Craig Miller perceptively noticed that I posted the wrong stat for defeated LA Worldcon bids in my article about Reno and Seattle in 2011. Somehow I had LA hosting a measly two Worldcons instead of a robust four during the past 50 years.

Upon reflection, there were LA bids that went to a final vote for 1964, 1968, 1972, 1975, 1978, 1981, 1984, 1990, 1996 and 2006. LA hosted Worldcons in 1972, 1984, 1996 and 2006. The right number is six losses out of ten.

I was trying to highlight the lost bids and wanted to reach back to Mordor in ’64 without being required to count the successful bid for the “South Gate in ’58” Worldcon. This being 2009, I could get away with using the nice round number of 50 years. What I could not get away with was counting less than four LA Worldcons.
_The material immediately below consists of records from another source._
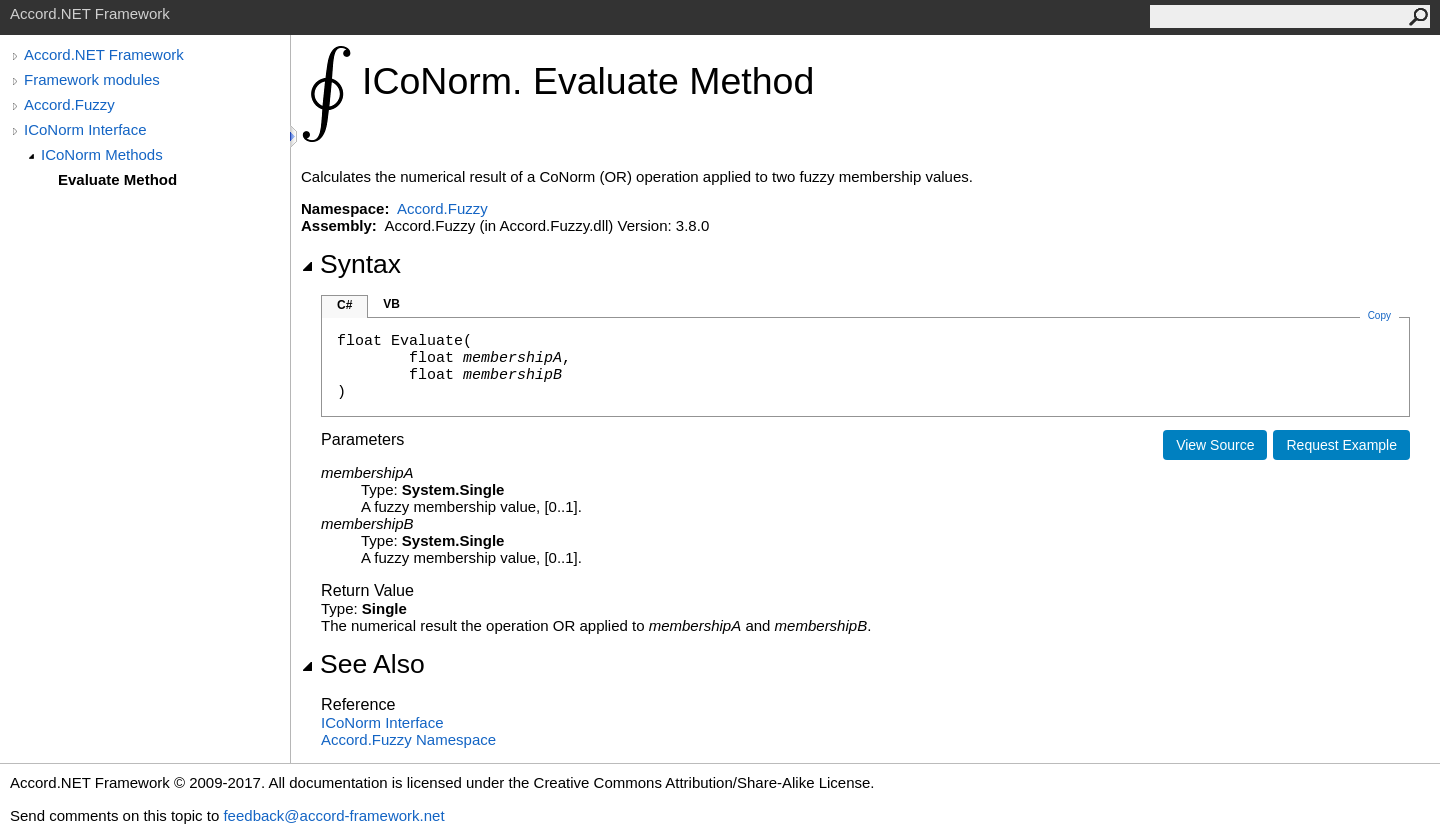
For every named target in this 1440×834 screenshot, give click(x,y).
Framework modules (92, 79)
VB (391, 304)
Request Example (1341, 445)
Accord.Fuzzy (69, 104)
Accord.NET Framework (104, 54)
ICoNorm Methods (102, 154)
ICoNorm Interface (85, 129)
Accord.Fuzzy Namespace (408, 739)
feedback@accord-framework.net (333, 815)
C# (344, 305)
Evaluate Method (117, 179)
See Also (363, 664)
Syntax (351, 264)
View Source (1215, 445)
To the outside world it seemed like one darned LA bid after another. Fans said as much. I remember Milt Stevens in the Seventies blandly answering this complaint saying, “Well, we always field a team.”

The Bay Area beat LA in 1964 and again in 1968 – the second time despite LA bidders simultaneously running a fan fund to bring Takumi Shibano to the Worldcon. Only the fan fund succeeded, consequently Shibano-san attended the BayCon.
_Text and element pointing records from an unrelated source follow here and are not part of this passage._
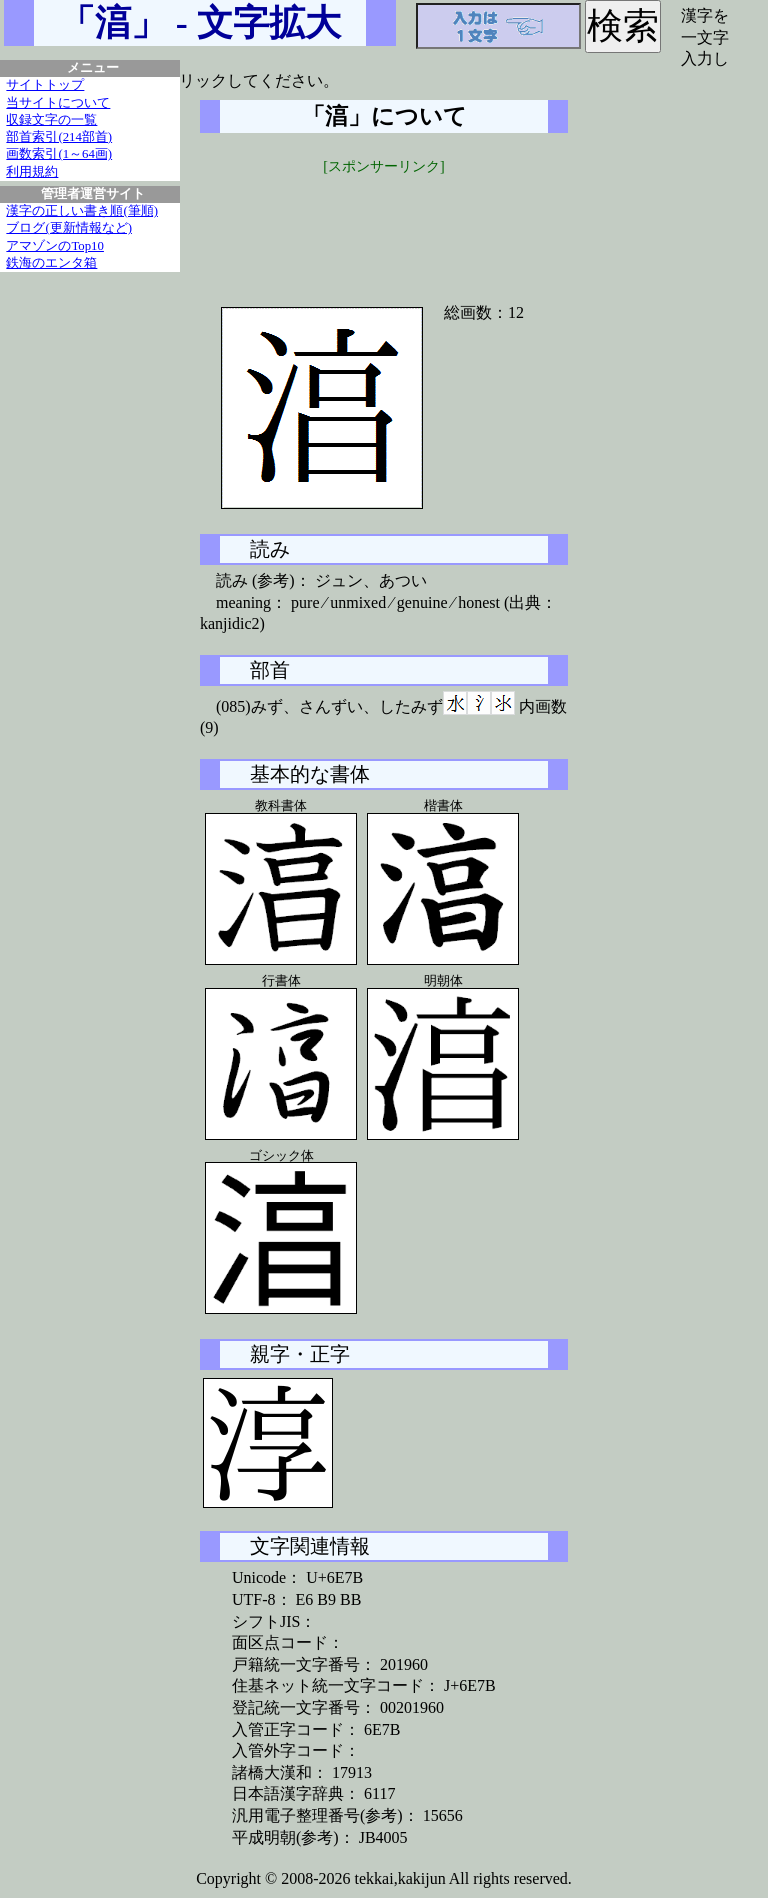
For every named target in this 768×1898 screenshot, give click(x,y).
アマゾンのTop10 (55, 246)
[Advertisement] (384, 227)
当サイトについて (58, 103)
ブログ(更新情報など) (69, 228)
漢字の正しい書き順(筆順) (82, 211)
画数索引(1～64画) (59, 154)
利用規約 (32, 172)
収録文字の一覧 (51, 120)
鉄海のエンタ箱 (51, 263)
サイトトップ (45, 85)
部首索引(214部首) (59, 137)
By winning the rights to L.A.Con in 1972 Chuck Crayne and Bruce Pelz changed the town’s luck. However, that was the last of their teamwork. There followed the bizarre spectacle of Chuck Crayne running an LA bid against Australia for 1975, while Bruce Pelz chaired an LA bid solely for the 1975 NASFiC. My earliest hornbook in practical fanpolitics was witnessing Crayne capitalize on his lost Worldcon bid to defeat Pelz’ bid for the NASFiC. (And after I carried all those cases of beer to Bruce’s party!)

Bruce and company lost their next Worldcon bid for 1978 to Phoenix with some unintended help from young LA fans (myself included) who successfully bid for the 1978 Westercon.
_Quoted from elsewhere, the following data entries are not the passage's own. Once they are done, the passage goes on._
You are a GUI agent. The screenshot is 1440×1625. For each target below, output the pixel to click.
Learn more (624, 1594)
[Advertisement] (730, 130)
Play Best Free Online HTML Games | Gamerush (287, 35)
The Crayne and Pelz rivalry surfaced one last time in the 1981 race, in a manner of speaking. Chuck led a Worldcon bid for LA. Lois Newman, a LASFSian who had moved to Colorado, initiated a Denver bid which enjoyed the distant support of active LASFS members including Bruce. Lois was no longer involved by the time the site selection vote took place and Denver fandom secured the win over Crayne’s bid.

LA fans absorbed a lot of lessons from the school of hard knocks and successfully campaigned for the right to hold L.A.con II in 1984. Yet a lesson or two must have been immediately forgotten: some napkins appeared at L.A.con II’s dead dog party printed with an apparent announcement of an immediate new bid for 1990 (under the rules, LA’s earliest opportunity to host another Worldcon). That bid lurched along to its inevitable defeat three years later. Sometimes LA can be accused of displaying a Kzin-like eagerness to start the battle long before we’re ready to win.

And it being us, within two years we had removed the two-by-four planted between our mulish eyes and started running for another LA Worldcon – though showing some slight wisdom by aiming for 1996 despite 1993 being the next Western Zone year. (It would be contested by San Francisco, Phoenix and Hawaii, eliminating the winner and exhausting the losers). So in due course there was an L.A.con III in 1996, and with patience, an L.A.con IV in 2006.

Thus the scoreboard reads four wins and six losses over a 50 year span.